**TEXT BLOCK:**
So I see her at the party yesterday, and we havent seen each other for a year. She tells me that her whole family is moving in with her parents b/c she cant work while she does the program (which is in Santa Fe - 45 min away). The kids will all share a room. Oh, and she's also lost 40 pounds! She has always been a beautiful woman, but wow. She looks healthy and happy and she is making such positive moves in her life, even though they are hard. She said her eldest dd asked why she was pursuing all this stuff and she told her "someday you will understand". Her eldest and mine were friends at DD1's old school (the private) and attended violin camp last summer together and will again this summer. Her mom is basically really smart and got way0layed by kids and the need to make money, but now is going for it. I am bow.gif

Meanwhile, DS says to me yesterday: "what are you going to do with the rest of your life!?" (with indignance), and I said "me?", and he says "yeah, are you just going to keep taking care of kids? Didnt I hear something about graduate school?!" sulkoff.gif Sigh
post #183 of 331

"Someday, you will understand."

 

Yes.

 

So will you, sparkle, and you'll do what you must and what you really, really want to.

 

I came in by the skin of my teeth finishing my TM by the very final lunar deadline; I was busy and focused on my friend's visit but had tried a few times during anyway, then tried a few times after but got too many interruptions or for whatever reason couldn't do it. But finally, last night, I sat down and in a sudden blaze of pragmatic creativity (my signature kind winky.gif), I made a heavy paper bookmark with my TM, designed somewhat like a to-do list, with goals on both sides. Aaahhhh. Perfect because books and writing are thematic in my life, perfect because even with all the travel ahead, it can be with me, perfect because I can hold it in my hand, perfect because it is simple and private and unobtrusive.

 

I didn't get my workout yesterday, and the day was rough. Today will be better. Today, I will do the workout I wanted to do yesterday.

**REQUIRED WORK:** Reproduce the forum post word for word from "Meanwhile, DS says" up to and including "really want to.". The listing comes from a separate, unrelated source.

**DATA SHOWN:**
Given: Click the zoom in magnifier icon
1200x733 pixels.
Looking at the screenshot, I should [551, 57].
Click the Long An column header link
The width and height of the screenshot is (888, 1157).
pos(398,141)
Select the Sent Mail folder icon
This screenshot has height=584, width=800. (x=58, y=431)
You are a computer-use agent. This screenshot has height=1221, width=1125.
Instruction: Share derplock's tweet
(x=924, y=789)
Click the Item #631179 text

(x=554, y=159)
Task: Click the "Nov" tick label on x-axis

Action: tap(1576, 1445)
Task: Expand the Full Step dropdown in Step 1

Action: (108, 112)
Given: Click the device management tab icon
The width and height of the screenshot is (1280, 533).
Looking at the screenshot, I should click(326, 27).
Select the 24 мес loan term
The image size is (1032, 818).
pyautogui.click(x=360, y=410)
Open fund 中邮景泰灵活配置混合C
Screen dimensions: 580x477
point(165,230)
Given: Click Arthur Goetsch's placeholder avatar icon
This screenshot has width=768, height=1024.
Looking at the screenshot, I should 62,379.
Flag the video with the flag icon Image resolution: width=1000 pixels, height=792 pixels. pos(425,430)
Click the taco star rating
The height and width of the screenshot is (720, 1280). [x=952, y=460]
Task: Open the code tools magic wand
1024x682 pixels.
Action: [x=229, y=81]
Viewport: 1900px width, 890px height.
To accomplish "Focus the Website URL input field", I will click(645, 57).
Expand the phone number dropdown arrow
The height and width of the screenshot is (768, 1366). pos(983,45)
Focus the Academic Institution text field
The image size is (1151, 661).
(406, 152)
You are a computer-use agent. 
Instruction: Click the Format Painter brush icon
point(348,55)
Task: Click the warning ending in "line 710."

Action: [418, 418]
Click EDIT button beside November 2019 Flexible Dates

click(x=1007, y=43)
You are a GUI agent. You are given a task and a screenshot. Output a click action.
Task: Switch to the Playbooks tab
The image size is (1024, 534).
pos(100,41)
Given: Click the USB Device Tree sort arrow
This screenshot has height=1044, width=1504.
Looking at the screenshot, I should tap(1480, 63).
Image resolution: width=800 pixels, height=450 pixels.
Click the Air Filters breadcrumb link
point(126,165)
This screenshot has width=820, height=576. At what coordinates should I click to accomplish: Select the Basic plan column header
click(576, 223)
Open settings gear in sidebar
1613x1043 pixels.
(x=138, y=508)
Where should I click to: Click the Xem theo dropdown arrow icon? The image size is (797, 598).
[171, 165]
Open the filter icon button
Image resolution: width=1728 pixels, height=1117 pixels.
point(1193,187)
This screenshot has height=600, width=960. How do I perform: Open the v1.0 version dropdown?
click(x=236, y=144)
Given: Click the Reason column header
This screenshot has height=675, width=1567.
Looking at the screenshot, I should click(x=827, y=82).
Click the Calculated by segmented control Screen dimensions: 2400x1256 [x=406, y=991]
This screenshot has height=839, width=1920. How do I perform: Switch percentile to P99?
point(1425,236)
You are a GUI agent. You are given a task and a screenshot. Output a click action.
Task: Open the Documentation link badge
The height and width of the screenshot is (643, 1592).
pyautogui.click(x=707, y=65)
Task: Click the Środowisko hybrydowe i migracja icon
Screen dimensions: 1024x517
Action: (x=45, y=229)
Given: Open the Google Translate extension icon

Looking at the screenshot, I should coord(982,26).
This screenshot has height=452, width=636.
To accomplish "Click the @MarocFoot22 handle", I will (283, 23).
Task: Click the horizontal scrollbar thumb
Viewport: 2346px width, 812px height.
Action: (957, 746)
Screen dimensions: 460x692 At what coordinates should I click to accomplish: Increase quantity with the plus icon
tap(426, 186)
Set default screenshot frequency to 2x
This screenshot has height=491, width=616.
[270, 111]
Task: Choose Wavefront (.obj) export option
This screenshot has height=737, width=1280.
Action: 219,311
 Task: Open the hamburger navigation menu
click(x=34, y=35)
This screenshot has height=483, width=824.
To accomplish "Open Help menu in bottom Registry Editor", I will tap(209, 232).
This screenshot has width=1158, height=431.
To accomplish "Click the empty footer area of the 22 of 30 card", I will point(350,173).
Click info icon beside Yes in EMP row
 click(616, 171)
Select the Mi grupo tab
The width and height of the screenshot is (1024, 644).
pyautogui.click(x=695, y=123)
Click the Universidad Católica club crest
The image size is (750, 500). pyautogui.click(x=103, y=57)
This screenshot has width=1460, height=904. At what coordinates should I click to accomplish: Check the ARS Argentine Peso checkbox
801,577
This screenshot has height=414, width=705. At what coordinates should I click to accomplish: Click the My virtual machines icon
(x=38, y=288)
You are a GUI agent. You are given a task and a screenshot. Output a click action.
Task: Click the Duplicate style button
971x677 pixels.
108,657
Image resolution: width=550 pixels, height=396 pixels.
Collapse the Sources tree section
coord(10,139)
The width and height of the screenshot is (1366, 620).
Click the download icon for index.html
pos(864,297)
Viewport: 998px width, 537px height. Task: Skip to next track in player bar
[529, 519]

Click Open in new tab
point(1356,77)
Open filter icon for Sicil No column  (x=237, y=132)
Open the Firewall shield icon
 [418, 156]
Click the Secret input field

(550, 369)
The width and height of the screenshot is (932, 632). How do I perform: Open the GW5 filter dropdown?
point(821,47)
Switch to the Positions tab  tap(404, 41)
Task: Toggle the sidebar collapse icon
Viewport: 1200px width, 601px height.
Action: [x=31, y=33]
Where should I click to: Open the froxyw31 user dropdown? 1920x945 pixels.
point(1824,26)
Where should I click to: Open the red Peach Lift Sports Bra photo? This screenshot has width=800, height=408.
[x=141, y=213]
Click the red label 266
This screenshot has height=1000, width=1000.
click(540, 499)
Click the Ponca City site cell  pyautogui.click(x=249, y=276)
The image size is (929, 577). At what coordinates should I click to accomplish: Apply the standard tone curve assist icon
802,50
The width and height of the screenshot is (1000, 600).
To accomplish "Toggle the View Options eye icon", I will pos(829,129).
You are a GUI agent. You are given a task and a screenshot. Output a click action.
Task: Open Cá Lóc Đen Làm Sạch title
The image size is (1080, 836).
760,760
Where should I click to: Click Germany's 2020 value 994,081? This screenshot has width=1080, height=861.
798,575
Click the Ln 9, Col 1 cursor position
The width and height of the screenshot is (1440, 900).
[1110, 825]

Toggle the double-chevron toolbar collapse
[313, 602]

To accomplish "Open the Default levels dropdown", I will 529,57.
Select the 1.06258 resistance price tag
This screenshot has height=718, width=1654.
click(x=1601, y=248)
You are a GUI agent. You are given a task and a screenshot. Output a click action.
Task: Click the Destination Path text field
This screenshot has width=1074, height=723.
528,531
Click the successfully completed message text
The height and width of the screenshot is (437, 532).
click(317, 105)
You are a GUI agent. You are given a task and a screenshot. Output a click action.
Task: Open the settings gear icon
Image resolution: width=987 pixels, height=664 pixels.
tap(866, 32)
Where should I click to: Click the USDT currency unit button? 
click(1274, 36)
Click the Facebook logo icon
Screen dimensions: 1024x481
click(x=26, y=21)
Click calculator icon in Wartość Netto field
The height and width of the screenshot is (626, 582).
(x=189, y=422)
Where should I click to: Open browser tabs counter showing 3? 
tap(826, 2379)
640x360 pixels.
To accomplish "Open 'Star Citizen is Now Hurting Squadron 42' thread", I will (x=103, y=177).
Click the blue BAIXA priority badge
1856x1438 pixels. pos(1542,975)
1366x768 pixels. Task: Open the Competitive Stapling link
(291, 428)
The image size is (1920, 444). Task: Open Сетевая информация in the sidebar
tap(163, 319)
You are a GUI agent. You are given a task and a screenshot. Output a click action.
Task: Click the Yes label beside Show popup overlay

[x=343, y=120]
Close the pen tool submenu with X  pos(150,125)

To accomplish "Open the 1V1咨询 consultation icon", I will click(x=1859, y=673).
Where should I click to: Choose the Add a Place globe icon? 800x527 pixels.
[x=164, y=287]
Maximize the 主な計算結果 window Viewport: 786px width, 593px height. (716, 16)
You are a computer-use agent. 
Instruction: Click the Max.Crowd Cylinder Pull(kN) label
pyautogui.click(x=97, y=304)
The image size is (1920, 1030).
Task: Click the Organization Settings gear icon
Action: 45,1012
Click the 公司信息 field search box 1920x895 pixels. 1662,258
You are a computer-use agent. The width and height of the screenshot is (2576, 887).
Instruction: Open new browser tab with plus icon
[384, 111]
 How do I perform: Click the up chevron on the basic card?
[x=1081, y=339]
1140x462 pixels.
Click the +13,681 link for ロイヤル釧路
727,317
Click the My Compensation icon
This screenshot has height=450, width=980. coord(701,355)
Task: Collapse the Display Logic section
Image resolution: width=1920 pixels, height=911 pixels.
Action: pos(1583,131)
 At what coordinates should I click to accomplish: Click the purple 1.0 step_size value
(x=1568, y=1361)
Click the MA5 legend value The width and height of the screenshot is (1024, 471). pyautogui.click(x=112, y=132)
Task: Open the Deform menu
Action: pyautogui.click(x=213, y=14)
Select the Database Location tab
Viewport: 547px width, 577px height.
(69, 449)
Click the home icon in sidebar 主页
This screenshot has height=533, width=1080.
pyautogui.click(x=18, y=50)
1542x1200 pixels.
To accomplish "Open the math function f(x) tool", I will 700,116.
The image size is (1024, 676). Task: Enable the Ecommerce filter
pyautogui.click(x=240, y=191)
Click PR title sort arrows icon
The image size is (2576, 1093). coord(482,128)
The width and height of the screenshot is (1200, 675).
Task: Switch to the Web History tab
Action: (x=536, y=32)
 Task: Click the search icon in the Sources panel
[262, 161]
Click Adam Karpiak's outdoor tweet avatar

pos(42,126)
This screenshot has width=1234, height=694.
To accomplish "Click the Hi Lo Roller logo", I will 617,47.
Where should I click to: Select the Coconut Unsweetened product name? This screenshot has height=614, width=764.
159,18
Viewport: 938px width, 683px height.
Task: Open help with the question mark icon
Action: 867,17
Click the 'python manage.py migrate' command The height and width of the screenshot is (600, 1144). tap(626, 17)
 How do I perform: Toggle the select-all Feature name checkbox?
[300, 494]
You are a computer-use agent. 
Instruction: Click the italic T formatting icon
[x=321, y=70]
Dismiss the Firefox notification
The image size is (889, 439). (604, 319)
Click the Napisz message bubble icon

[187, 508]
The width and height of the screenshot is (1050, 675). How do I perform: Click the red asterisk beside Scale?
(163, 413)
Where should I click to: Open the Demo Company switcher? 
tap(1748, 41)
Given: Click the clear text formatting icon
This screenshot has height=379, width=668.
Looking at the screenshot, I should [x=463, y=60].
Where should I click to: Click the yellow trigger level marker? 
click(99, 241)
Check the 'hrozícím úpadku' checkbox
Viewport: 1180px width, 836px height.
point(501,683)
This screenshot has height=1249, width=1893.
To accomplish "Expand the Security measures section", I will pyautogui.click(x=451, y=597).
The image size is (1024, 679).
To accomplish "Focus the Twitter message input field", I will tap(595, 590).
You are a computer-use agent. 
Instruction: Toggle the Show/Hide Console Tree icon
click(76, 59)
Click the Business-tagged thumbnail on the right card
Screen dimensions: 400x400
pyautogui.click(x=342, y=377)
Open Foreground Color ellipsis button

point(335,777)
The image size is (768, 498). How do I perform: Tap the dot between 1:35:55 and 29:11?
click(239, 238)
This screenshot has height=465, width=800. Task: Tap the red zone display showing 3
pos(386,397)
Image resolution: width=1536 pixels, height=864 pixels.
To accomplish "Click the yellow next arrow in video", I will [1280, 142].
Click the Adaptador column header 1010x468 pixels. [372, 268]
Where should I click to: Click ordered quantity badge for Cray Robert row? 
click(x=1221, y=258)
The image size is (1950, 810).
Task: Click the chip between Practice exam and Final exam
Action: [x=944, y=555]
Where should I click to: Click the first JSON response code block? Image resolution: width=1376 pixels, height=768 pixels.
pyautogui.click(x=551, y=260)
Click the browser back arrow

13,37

**EXERCISE OUTPUT:**
Meanwhile, DS says to me yesterday: "what are you going to do with the rest of your life!?" (with indignance), and I said "me?", and he says "yeah, are you just going to keep taking care of kids? Didnt I hear something about graduate school?!" sulkoff.gif Sigh
post #183 of 331

"Someday, you will understand."

 

Yes.

 

So will you, sparkle, and you'll do what you must and what you really, really want to.